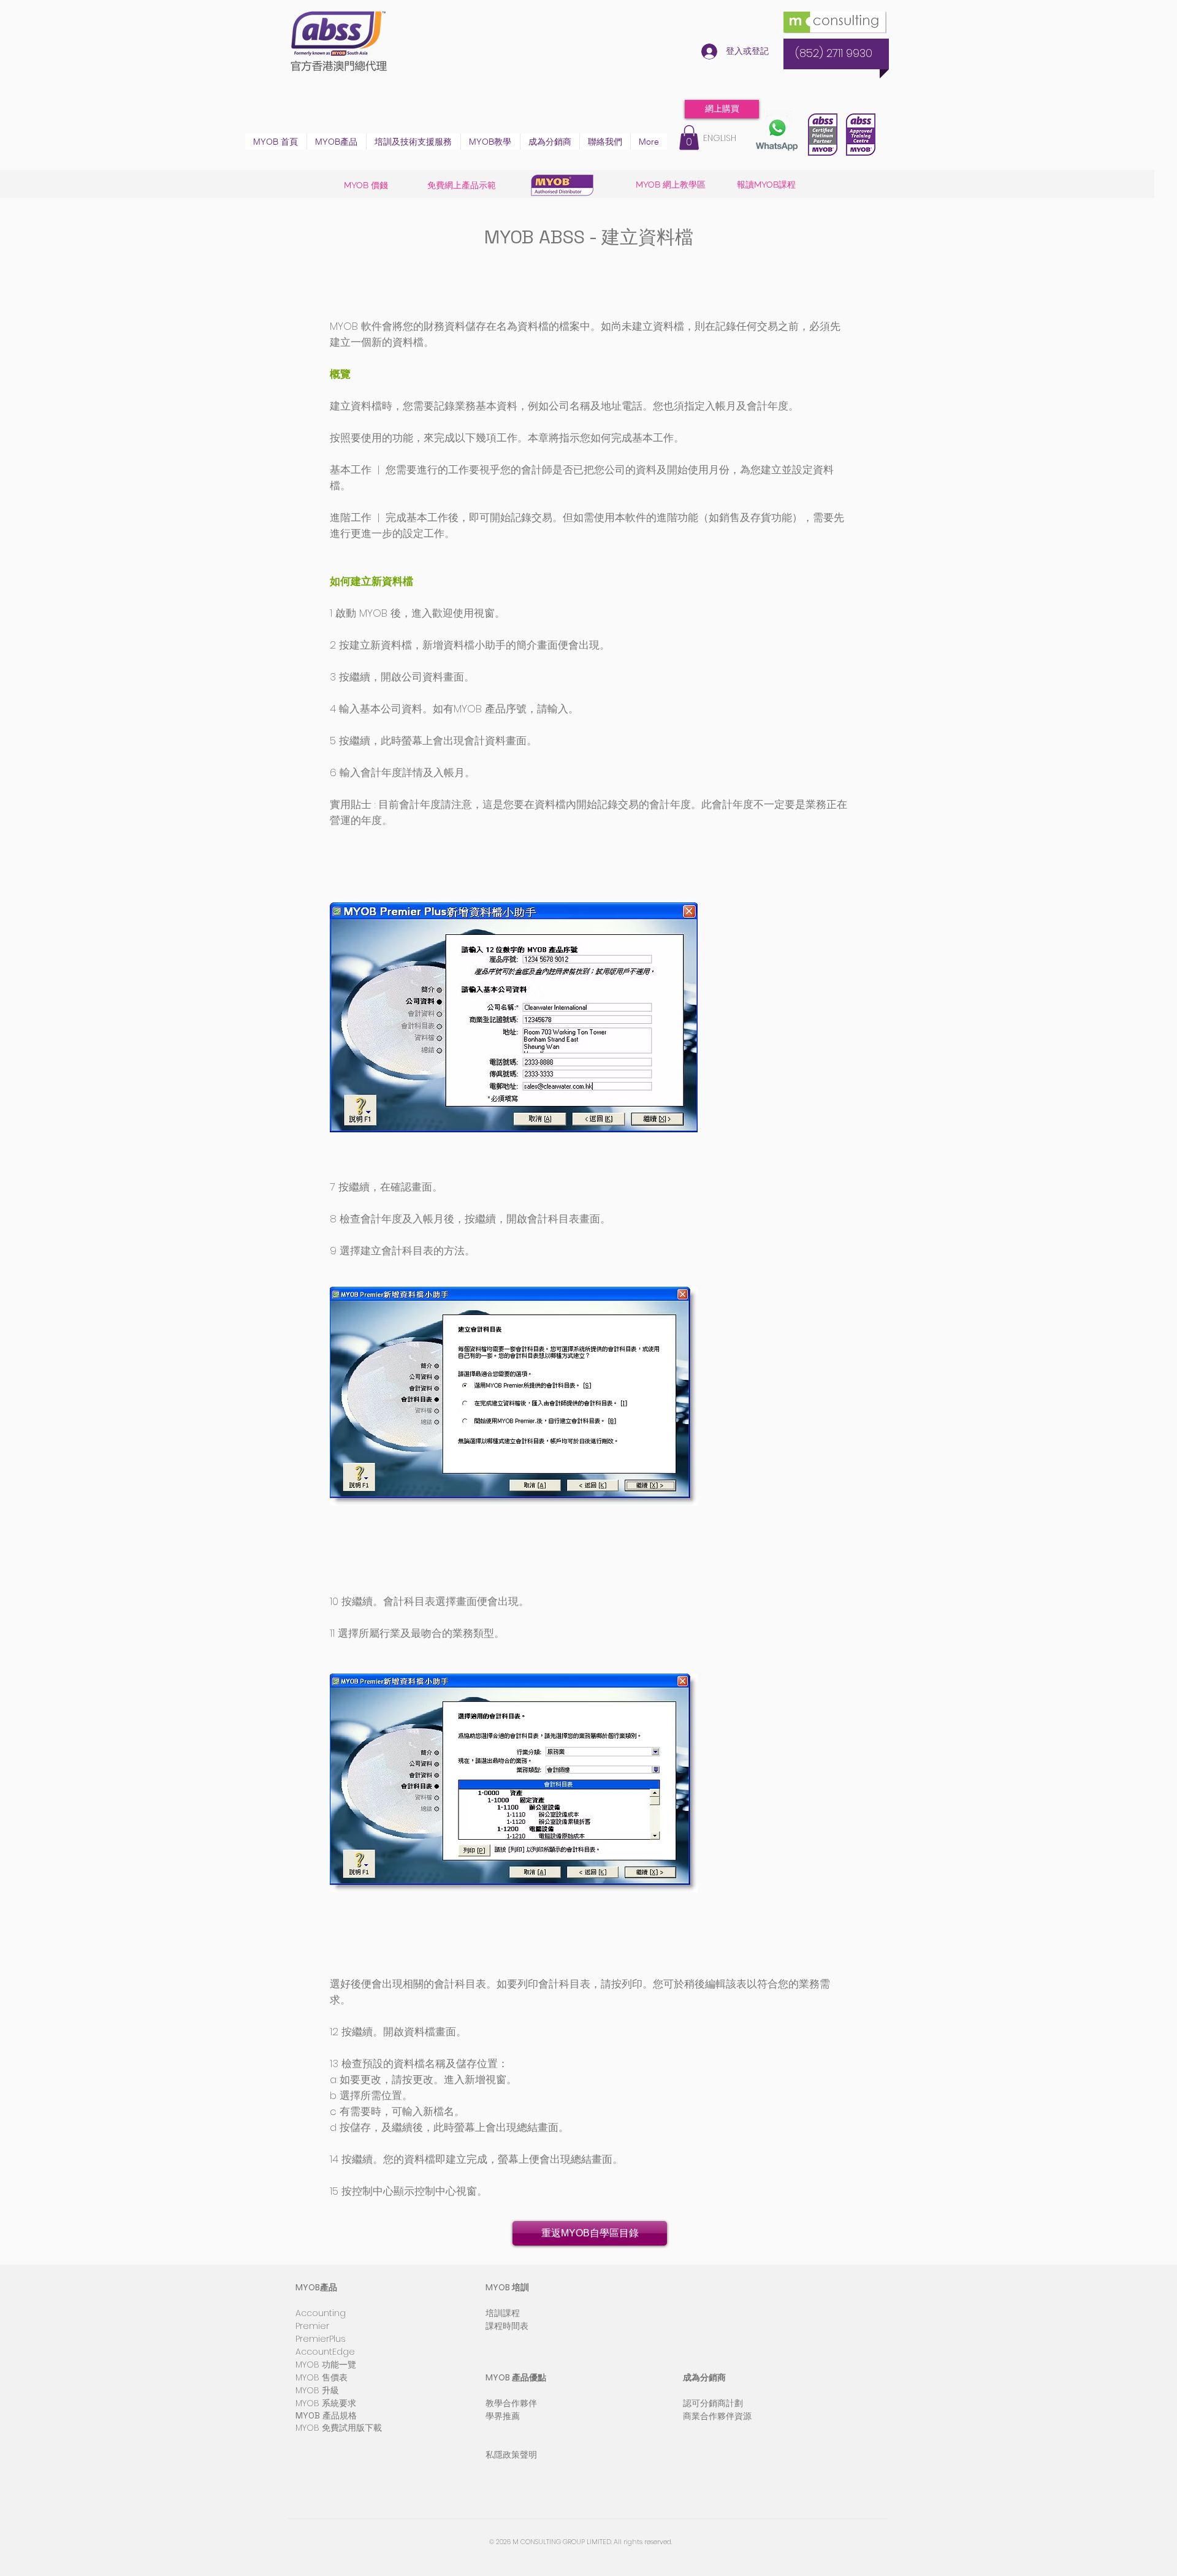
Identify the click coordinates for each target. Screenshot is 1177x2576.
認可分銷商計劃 (713, 2403)
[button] (336, 142)
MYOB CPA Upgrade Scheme (745, 2339)
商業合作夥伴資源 (717, 2416)
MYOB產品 (316, 2287)
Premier (312, 2326)
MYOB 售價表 (321, 2377)
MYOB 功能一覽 (325, 2364)
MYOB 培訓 (507, 2287)
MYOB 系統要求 (325, 2403)
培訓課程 (503, 2313)
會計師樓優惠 (708, 2287)
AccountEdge (325, 2351)
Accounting (320, 2313)
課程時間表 (507, 2326)
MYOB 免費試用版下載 (338, 2428)
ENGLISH (719, 138)
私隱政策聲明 (511, 2454)
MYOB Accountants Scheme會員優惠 (761, 2313)
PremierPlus (320, 2339)
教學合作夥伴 (511, 2403)
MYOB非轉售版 (712, 2326)
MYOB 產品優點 (516, 2377)
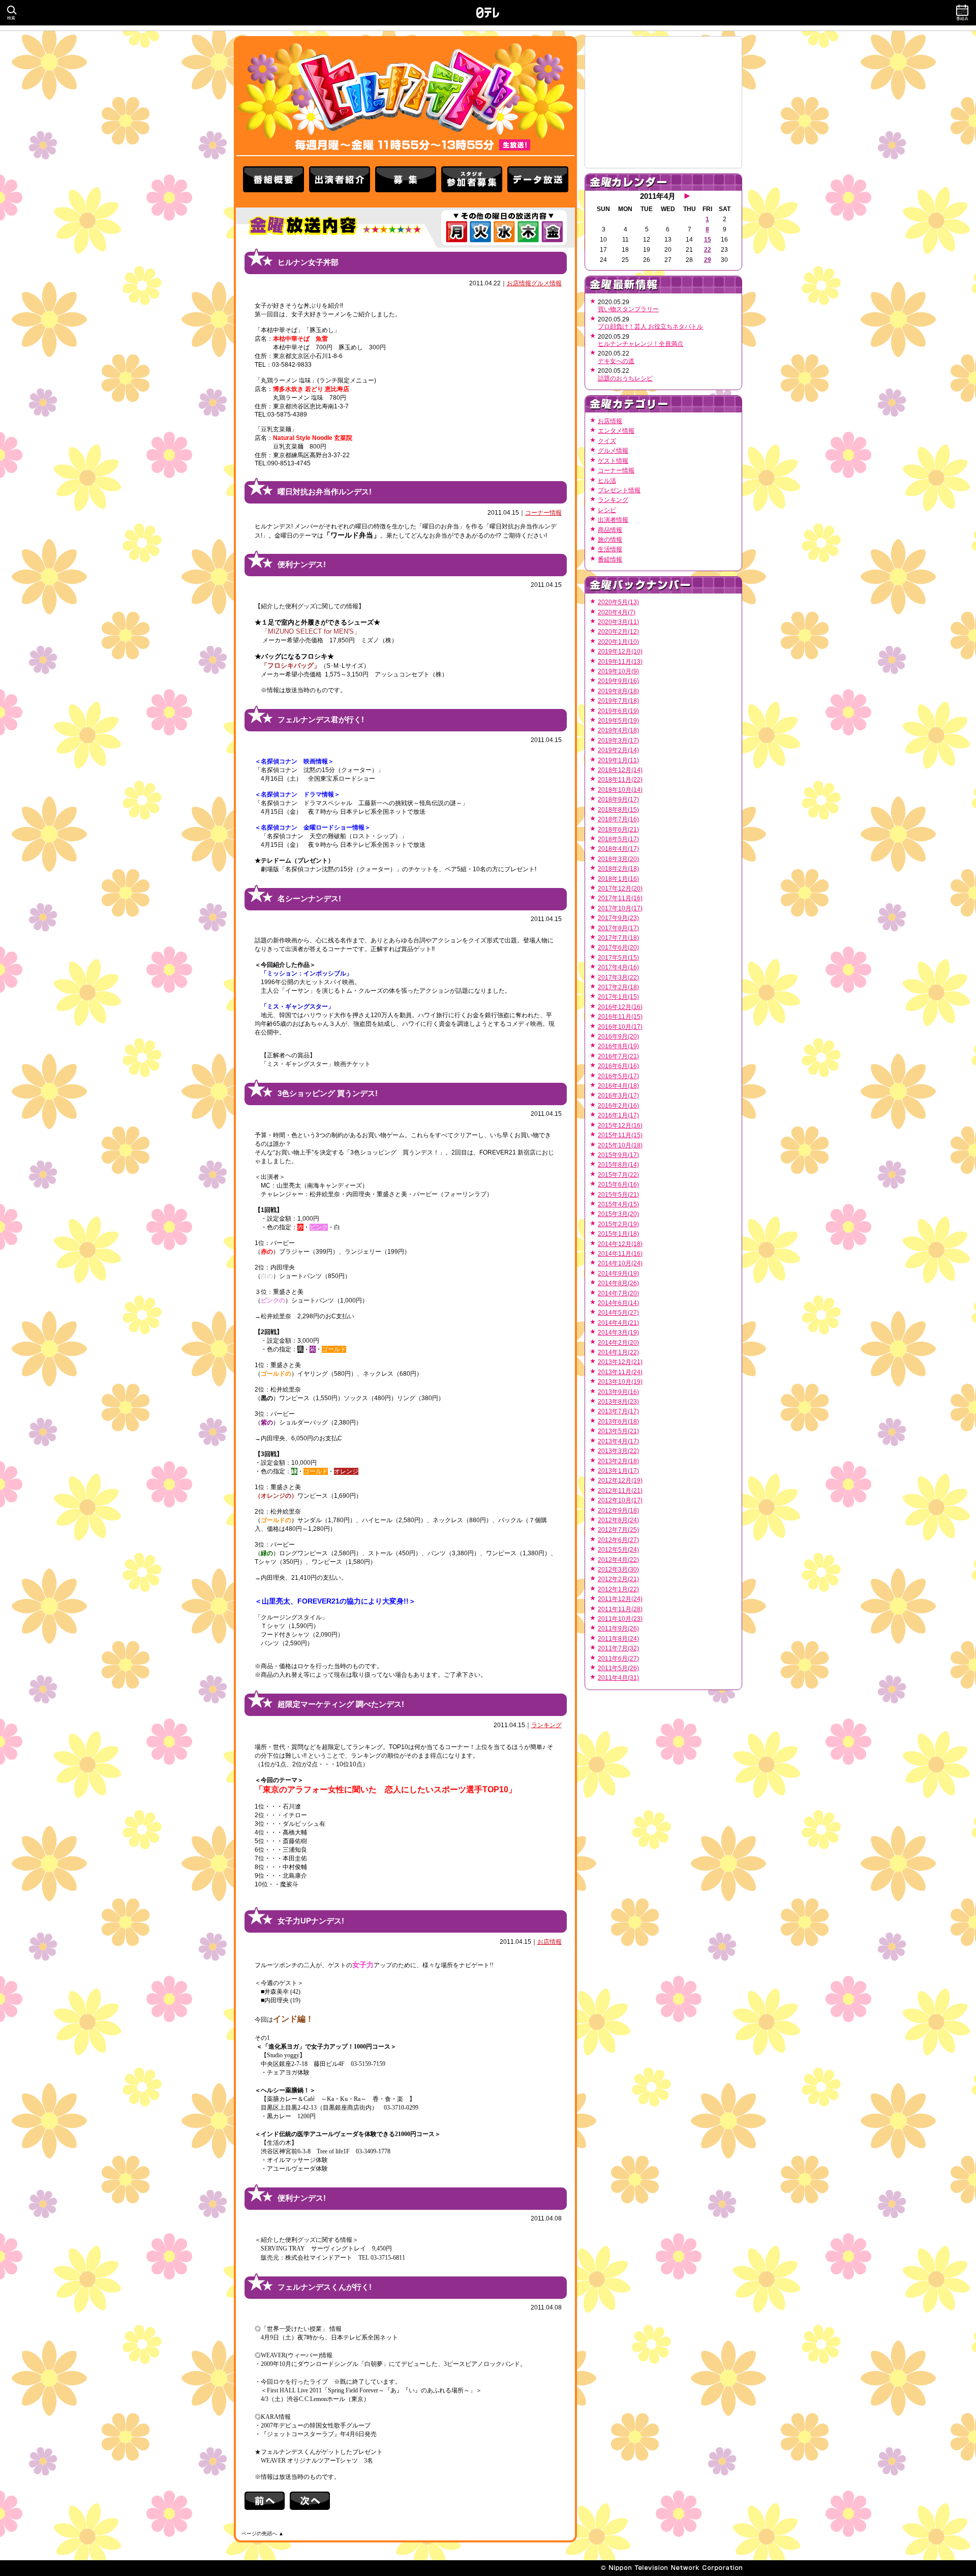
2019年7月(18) (618, 700)
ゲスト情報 (613, 460)
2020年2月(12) (618, 631)
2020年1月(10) (618, 641)
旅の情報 (610, 539)
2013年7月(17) (618, 1411)
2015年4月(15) (618, 1204)
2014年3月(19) (618, 1332)
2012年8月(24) (618, 1520)
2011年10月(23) (620, 1618)
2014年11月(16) (620, 1253)
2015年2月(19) (618, 1224)
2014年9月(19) (618, 1273)
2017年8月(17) (618, 928)
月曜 (456, 232)
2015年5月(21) (618, 1194)
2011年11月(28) (620, 1609)
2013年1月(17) (618, 1470)
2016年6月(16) (618, 1066)
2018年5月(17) (618, 839)
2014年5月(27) (618, 1312)
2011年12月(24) (620, 1599)
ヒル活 (607, 480)
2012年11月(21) (620, 1490)
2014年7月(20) (618, 1293)
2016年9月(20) (618, 1036)
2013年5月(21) (618, 1431)
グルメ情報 (546, 283)
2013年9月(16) (618, 1392)
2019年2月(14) (618, 750)
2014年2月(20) (618, 1342)
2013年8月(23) (618, 1401)
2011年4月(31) (618, 1677)
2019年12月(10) (620, 651)
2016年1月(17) (618, 1115)
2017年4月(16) (618, 967)
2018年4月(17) (618, 848)
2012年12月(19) (620, 1480)
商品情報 (610, 530)
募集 (405, 181)
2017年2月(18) (618, 987)
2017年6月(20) (618, 947)
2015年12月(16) (620, 1125)
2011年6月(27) (618, 1658)
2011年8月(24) (618, 1638)
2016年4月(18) (618, 1085)
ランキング (546, 1725)
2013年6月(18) (618, 1421)
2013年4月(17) (618, 1441)
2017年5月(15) (618, 957)
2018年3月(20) (618, 859)
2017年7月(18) (618, 937)
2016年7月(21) (618, 1056)
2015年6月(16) (618, 1184)
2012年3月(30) (618, 1569)
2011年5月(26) (618, 1668)
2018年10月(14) (620, 789)
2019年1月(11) (618, 760)
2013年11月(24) (620, 1372)
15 (707, 239)
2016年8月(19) (618, 1046)
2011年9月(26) (618, 1628)
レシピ (607, 510)
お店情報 (519, 283)
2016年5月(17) (618, 1076)
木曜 (528, 232)
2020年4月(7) (616, 612)
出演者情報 (613, 519)
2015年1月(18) (618, 1233)
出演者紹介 (339, 181)
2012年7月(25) (618, 1529)
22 (707, 249)
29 (707, 259)
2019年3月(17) (618, 740)
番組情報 (610, 559)
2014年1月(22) (618, 1352)
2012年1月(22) (618, 1589)
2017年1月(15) (618, 996)
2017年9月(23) (618, 918)
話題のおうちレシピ (625, 378)
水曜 (504, 232)
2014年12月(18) (620, 1244)
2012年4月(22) (618, 1559)
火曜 (480, 232)
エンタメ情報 (616, 430)
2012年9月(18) (618, 1510)
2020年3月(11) (618, 622)
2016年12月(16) (620, 1007)
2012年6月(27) (618, 1540)
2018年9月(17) (618, 799)
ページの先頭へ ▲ (262, 2533)
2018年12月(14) (620, 770)
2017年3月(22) (618, 977)
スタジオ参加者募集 (471, 181)
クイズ (607, 441)
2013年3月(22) (618, 1451)
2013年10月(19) (620, 1381)
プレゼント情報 (619, 490)
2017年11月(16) (620, 898)
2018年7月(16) (618, 819)
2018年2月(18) (618, 868)
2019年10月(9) (618, 671)
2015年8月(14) (618, 1164)
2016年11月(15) (620, 1016)
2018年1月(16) (618, 878)
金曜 (552, 232)
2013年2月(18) (618, 1461)
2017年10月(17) (620, 908)
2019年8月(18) (618, 691)
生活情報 (610, 549)
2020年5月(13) (618, 602)
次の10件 (310, 2501)
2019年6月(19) (618, 711)
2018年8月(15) (618, 809)
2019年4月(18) (618, 730)
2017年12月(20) (620, 888)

-=-=-=-=-

Give the data again exactly as it stands, apart from the pictures.

> SOLUTION FOR THIS PROBLEM
Identify the click coordinates for each target. Screenshot is 1177x2576.
認可分銷商計劃 (713, 2403)
[button] (336, 142)
MYOB CPA Upgrade Scheme (745, 2339)
商業合作夥伴資源 (717, 2416)
MYOB產品 (316, 2287)
Premier (312, 2326)
MYOB 售價表 (321, 2377)
MYOB 功能一覽 (325, 2364)
MYOB 培訓 (507, 2287)
MYOB 系統要求 (325, 2403)
培訓課程 (503, 2313)
會計師樓優惠 (708, 2287)
AccountEdge (325, 2351)
Accounting (320, 2313)
課程時間表 (507, 2326)
MYOB 免費試用版下載 (338, 2428)
ENGLISH (719, 138)
私隱政策聲明 (511, 2454)
MYOB Accountants Scheme會員優惠 (761, 2313)
PremierPlus (320, 2339)
教學合作夥伴 (511, 2403)
MYOB非轉售版 (712, 2326)
MYOB 產品優點 (516, 2377)
2019年7月(18) (618, 700)
ゲスト情報 (613, 460)
2020年2月(12) (618, 631)
2020年1月(10) (618, 641)
旅の情報 (610, 539)
2013年7月(17) (618, 1411)
2015年4月(15) (618, 1204)
2014年3月(19) (618, 1332)
2012年8月(24) (618, 1520)
2011年10月(23) (620, 1618)
2014年11月(16) (620, 1253)
2015年2月(19) (618, 1224)
2014年9月(19) (618, 1273)
2017年8月(17) (618, 928)
月曜 (456, 232)
2015年5月(21) (618, 1194)
2011年11月(28) (620, 1609)
2013年1月(17) (618, 1470)
2016年6月(16) (618, 1066)
2018年5月(17) (618, 839)
2014年5月(27) (618, 1312)
2011年12月(24) (620, 1599)
ヒル活 (607, 480)
2012年11月(21) (620, 1490)
2014年7月(20) (618, 1293)
2016年9月(20) (618, 1036)
2013年5月(21) (618, 1431)
グルメ情報 (546, 283)
2013年9月(16) (618, 1392)
2019年2月(14) (618, 750)
2014年2月(20) (618, 1342)
2013年8月(23) (618, 1401)
2011年4月(31) (618, 1677)
2019年12月(10) (620, 651)
2016年1月(17) (618, 1115)
2017年4月(16) (618, 967)
2018年4月(17) (618, 848)
2012年12月(19) (620, 1480)
商品情報 (610, 530)
募集 (405, 181)
2017年2月(18) (618, 987)
2017年6月(20) (618, 947)
2015年12月(16) (620, 1125)
2011年6月(27) (618, 1658)
2011年8月(24) (618, 1638)
2016年4月(18) (618, 1085)
ランキング (546, 1725)
2013年6月(18) (618, 1421)
2013年4月(17) (618, 1441)
2017年5月(15) (618, 957)
2018年3月(20) (618, 859)
2017年7月(18) (618, 937)
2016年7月(21) (618, 1056)
2015年6月(16) (618, 1184)
2012年3月(30) (618, 1569)
2011年5月(26) (618, 1668)
2018年10月(14) (620, 789)
2019年1月(11) (618, 760)
2013年11月(24) (620, 1372)
15 (707, 239)
2016年8月(19) (618, 1046)
2011年9月(26) (618, 1628)
レシピ (607, 510)
お店情報 (519, 283)
2016年5月(17) (618, 1076)
木曜 (528, 232)
2020年4月(7) (616, 612)
出演者情報 (613, 519)
2015年1月(18) (618, 1233)
出演者紹介 (339, 181)
2012年7月(25) (618, 1529)
22 (707, 249)
29 (707, 259)
2019年3月(17) (618, 740)
番組情報 (610, 559)
2014年1月(22) (618, 1352)
2012年1月(22) (618, 1589)
2017年1月(15) (618, 996)
2017年9月(23) (618, 918)
話題のおうちレシピ (625, 378)
水曜 (504, 232)
2014年12月(18) (620, 1244)
2012年4月(22) (618, 1559)
火曜 (480, 232)
エンタメ情報 (616, 430)
2012年9月(18) (618, 1510)
2020年3月(11) (618, 622)
2016年12月(16) (620, 1007)
2012年6月(27) (618, 1540)
2018年9月(17) (618, 799)
ページの先頭へ ▲ (262, 2533)
2018年12月(14) (620, 770)
2017年3月(22) (618, 977)
スタジオ参加者募集 (471, 181)
クイズ (607, 441)
2013年3月(22) (618, 1451)
2013年10月(19) (620, 1381)
プレゼント情報 (619, 490)
2017年11月(16) (620, 898)
2018年7月(16) (618, 819)
2018年2月(18) (618, 868)
2019年10月(9) (618, 671)
2015年8月(14) (618, 1164)
2016年11月(15) (620, 1016)
2018年1月(16) (618, 878)
金曜 (552, 232)
2013年2月(18) (618, 1461)
2017年10月(17) (620, 908)
2019年8月(18) (618, 691)
生活情報 (610, 549)
2020年5月(13) (618, 602)
次の10件 (310, 2501)
2019年6月(19) (618, 711)
2018年8月(15) (618, 809)
2019年4月(18) (618, 730)
2017年12月(20) (620, 888)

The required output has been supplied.